Having said that, a good stable place where you’re like by the leaders is such a rare thing these days, that I would have a hard time letting go of that. I would concentrate on trying to make better creative and getting better at selling it.
This 100%
Try a peep speech.
Try sitting down with results and expressing how you like the work you did and how it gave results.
Try doing one-ones with each key leader.
I mean, you’d hope the other company is doing well if they’re looking to hire in this climate
Depends. Many are hiring and laying off at the same time.
Commenting to follow this, also curious
I was at a so-thought great agency and got let go recently for financial reasons :/
I second the direction where this is going, Director.

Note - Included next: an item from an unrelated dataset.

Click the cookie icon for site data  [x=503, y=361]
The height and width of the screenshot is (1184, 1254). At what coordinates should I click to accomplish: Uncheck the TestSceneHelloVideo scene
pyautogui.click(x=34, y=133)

Risk is relative. Where are you trying to go? What are your responsibilities?
Something to think about: when you say “creative isn’t the greatest” do you mean the clients? Because as a hiring manager, I would really want to know what you, a copywriter who is well liked by leaders, tried to make creative better.
Go (or stay) where you think you'll make the best work. Layoffs can happen anywhere and it's your body of work that will help you get the next job when you need it.
If it is stable, stay
HODL.
No place is stable, especially if you’re in a holding company creative network. BBDO, Ogilvy, etc. are doing great work for good clients, and winning awards but the budgets are disappearing and they letting people go every quarter.
Following too. It’s also a gamble when you join the new gig because you’re exposed to new process, teams, clients and don’t know how they are once you’re officially inside. Are there any tips to forecast that
Lots of under the radar layoffs while agencies pay big money to be at lavish award shows.